As imagens que inundam a tela não são nítidas mas vemos uma menina japonesa numa delas e alguém põe fogo na polaróide.
Uma mão limpa um martelo. Sangue na privada. Estamos num quarto de hotel. Em cima da cama estão coisas, entre elas um colar com o nome “Sandy”. Tudo é recolhido para um saco de lixo. Que logo será jogado no lixo do carrinho abandonado da arrumadeira no corredor.
Um homem de casaco com capuz sai de uma escada que dá na rua. Ouve-se um alarme. Sirenes de carro de polícia.
No beco, um outro homem ataca o que saiu do hotel. Mas ele se defende com um soco certeiro e deixa o outro curvado sobre si mesmo, vomitando.
Para um taxi e diz: “Aeroporto”. O taxista negro cantarola uma canção.

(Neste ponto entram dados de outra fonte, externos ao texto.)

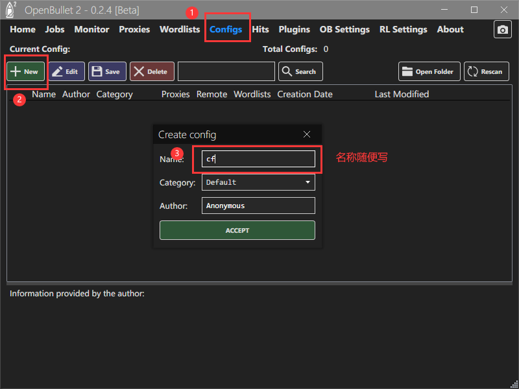Click the Search magnifier button
Screen dimensions: 519x389
(x=300, y=71)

Depois vemos o homem num telefone público: “Está feito”.
Quando ele entra num outro beco e abre uma porta com uma chave, esperamos que mais violência aconteça. Mas não. Joe, assassino de aluguel, especializado em resgatar garotas sequestradas para o comércio do sexo, mora com a mãe (Judith Roberts, ótima).

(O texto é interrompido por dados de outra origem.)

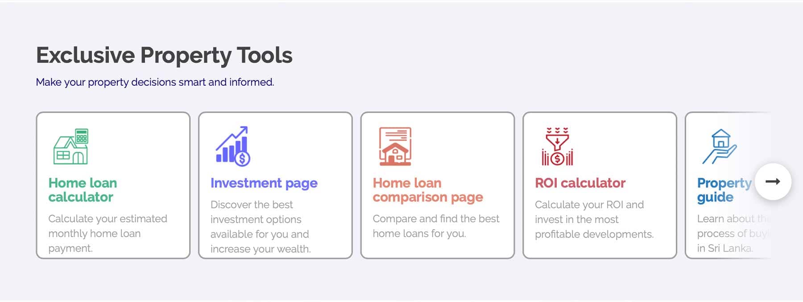Click the blue hand holding house icon

(x=719, y=147)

Joaquim Phoenix, prêmio de melhor ator em Cannes 2018, por esse papel, interpreta um homem de poucas palavras, eficiente, silencioso até quando mata. E quase não vemos a violência mas seus estragos.
Ele lutou numa das guerras em países distantes e a imagem de um pé descalço na areia, o persegue. Aliás ele é atormentado por lembranças, impedidas de vir completamente, à consciência. São flashes, cores, sons. Quase flutuam e afundam como pedras na água.
Muitas vezes ouvimos uma voz fazendo uma contagem regressiva. Sentimos que algo está prestes a explodir. Algo tão contido e represado que dá medo.
Outras vezes parece que ele quer morrer. Sufocamentos em sacos plásticos, quase se joga na frente do trem do metrô, olha perigosamente para baixo de grandes alturas, enfia uma faca na boca aberta.
Mas há momentos de sanidade e empatia com a mãe, com a menina que ele tira do bordel muito drogada ou quando cantarola uma canção apertando a mão do homem que vai morrer.
E há o ritual no lago, com pedras nos bolsos para afundar junto ao corpo que carrega com delicadeza. Imagens tocantes e poéticas.
A diretora escocesa Linne Ramsay ganhou o prêmio de melhor roteiro também em Cannes 2018. Adaptou para o cinema, com muito talento, o livro de Jonathan Ames. Ela é conhecida entre nós por um único filme dos seus quatro longas. “Precisamos Falar Sobre Kevin”, uma obra prima sobre uma mãe (Tilda Swinton) que pressente a violência e a perversidade natas no filho.
A trilha sonora de Jonni Greenwood ajuda a criar o clima ora atordoante, ora um som surdo, ora canções antigas. E a tela se pinta de cores e imagens vistas passando com velocidade.
O que é real? O que é alucinação? Essa é a resposta que não temos. A cabeça de Joe é um pandemônio.
Saímos do cinema atordoados mas também surpresos com o talento de Joaquim Phoenix e a enigmática loucura criada por Linne Ramsay. Algo único e que estimula reflexões.